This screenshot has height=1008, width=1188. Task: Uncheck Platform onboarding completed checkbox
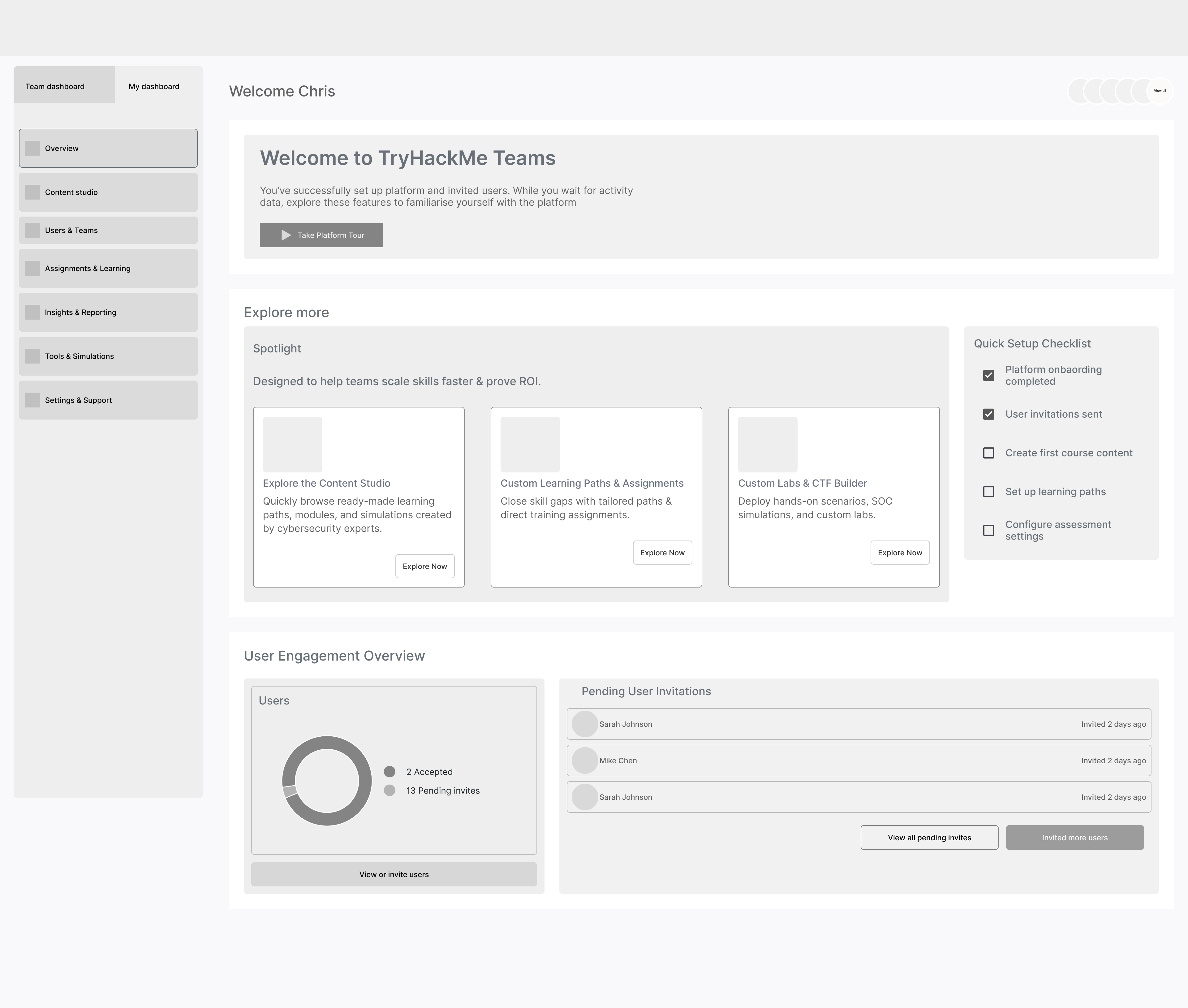click(988, 375)
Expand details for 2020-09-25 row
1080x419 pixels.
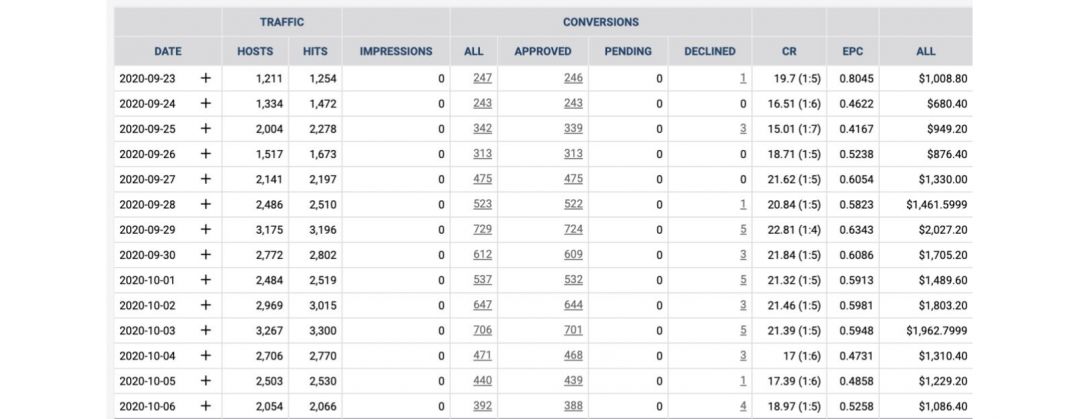[x=206, y=128]
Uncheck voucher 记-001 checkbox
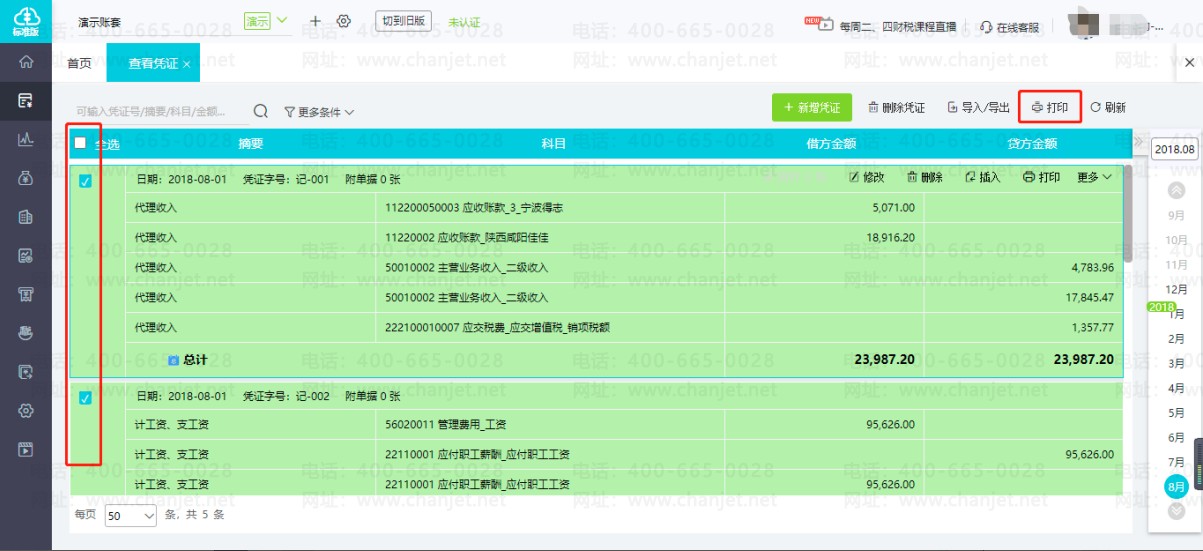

=-=-=-=-=

SET PROBLEM
Count the lines in the rows above that contain the string "Uncheck", matching case exactly. Reply with the number alone.

RESULT OF THE EXERCISE
2